[[ ENTRIES PROVIDED open ]]
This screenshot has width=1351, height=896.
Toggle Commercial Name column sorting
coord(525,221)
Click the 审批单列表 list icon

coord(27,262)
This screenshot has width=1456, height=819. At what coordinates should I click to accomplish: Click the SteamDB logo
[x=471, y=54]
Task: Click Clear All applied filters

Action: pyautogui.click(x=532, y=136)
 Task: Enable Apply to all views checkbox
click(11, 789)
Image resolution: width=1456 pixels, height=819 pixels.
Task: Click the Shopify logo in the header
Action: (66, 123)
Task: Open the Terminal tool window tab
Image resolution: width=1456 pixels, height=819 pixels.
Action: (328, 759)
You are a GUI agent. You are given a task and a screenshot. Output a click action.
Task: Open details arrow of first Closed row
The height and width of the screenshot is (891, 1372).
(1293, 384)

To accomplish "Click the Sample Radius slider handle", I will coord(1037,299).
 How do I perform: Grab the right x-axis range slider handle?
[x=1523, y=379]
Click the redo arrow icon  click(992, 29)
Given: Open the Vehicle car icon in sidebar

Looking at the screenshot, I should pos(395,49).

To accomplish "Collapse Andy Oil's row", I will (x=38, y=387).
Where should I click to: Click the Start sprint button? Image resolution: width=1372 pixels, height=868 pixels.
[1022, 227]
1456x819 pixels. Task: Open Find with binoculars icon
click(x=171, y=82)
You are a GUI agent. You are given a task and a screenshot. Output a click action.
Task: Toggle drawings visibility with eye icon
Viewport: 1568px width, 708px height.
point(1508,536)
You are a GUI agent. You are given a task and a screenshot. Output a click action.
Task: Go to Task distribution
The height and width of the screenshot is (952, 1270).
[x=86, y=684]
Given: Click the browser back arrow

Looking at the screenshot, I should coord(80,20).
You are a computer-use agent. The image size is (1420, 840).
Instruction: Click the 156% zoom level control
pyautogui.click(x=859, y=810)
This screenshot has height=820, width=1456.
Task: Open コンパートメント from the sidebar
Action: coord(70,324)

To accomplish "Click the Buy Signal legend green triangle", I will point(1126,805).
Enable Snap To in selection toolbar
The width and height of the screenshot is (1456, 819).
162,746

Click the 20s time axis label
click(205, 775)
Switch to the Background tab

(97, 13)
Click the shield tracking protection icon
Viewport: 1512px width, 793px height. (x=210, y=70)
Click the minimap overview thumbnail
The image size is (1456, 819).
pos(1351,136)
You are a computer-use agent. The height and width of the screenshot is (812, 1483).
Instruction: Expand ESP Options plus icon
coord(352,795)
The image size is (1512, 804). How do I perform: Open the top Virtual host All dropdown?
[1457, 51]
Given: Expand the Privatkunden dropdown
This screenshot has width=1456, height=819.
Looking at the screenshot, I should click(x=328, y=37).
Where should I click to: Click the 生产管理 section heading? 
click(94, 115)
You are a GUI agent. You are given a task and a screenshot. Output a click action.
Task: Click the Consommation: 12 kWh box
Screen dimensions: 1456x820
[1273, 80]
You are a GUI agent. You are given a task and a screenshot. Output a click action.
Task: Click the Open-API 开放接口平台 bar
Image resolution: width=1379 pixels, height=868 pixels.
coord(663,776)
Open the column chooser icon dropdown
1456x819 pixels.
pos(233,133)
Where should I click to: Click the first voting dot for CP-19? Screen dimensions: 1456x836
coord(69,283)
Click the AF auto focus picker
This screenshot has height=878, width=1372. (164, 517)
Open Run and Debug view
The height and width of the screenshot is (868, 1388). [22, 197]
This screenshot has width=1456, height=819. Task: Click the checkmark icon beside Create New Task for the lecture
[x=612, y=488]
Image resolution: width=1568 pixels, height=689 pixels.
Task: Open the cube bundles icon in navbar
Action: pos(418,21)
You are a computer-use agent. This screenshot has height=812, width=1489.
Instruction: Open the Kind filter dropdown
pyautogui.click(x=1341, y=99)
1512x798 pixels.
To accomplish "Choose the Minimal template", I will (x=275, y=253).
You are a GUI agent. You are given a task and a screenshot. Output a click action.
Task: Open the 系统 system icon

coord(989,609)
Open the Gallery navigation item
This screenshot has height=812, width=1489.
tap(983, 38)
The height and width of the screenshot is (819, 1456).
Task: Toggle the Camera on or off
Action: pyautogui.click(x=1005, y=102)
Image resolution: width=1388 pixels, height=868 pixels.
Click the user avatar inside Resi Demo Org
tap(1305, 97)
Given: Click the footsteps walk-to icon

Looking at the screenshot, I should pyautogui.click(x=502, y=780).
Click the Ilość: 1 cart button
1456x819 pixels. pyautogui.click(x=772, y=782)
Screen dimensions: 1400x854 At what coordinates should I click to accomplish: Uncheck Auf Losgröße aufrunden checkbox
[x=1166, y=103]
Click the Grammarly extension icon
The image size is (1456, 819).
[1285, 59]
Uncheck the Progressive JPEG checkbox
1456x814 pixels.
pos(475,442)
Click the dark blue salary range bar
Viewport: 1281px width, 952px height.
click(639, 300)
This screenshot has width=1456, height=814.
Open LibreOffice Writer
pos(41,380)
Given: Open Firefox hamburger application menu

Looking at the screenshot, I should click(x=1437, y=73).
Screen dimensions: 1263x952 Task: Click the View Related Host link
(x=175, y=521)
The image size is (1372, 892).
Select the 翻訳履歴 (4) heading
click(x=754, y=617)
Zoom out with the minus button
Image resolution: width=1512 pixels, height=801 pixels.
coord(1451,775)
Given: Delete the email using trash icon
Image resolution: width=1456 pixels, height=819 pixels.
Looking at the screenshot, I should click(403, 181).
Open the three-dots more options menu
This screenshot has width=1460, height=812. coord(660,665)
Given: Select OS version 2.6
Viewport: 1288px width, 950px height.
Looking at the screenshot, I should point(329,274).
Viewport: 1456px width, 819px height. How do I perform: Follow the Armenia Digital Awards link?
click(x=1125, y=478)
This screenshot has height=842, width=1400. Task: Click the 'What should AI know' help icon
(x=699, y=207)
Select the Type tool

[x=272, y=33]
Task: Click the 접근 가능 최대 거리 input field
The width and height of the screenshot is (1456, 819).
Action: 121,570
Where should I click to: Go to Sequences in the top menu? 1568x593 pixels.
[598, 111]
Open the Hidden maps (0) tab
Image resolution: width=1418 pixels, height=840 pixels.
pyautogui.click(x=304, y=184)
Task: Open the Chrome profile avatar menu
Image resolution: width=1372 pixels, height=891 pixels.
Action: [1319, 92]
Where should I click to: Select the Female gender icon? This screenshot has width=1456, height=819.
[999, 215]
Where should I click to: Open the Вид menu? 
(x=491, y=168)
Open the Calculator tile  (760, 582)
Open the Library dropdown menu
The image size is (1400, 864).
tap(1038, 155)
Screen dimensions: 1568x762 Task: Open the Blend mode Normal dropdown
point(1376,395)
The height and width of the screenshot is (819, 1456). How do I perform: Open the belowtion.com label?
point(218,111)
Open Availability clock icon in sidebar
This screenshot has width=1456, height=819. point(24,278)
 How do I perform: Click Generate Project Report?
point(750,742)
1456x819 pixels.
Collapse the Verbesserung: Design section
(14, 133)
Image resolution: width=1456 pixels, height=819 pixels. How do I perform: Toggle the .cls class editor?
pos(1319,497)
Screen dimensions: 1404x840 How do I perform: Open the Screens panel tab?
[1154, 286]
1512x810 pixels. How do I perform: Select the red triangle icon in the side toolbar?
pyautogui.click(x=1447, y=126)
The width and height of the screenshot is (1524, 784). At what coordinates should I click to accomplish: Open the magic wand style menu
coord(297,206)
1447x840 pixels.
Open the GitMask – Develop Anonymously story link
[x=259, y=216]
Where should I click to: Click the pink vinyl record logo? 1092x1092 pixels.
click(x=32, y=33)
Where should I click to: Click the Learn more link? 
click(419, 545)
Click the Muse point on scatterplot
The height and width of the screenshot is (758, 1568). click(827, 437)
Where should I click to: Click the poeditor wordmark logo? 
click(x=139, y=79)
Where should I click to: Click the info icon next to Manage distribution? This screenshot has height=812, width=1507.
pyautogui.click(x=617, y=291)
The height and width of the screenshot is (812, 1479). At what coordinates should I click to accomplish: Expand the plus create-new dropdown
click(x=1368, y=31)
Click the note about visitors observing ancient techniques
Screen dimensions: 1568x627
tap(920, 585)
[[ ENTRIES PROVIDED closed ]]
• _TASK_:
Give only the number of lines in the material above that include the word "will".

• _SOLVED PROBLEM_:
4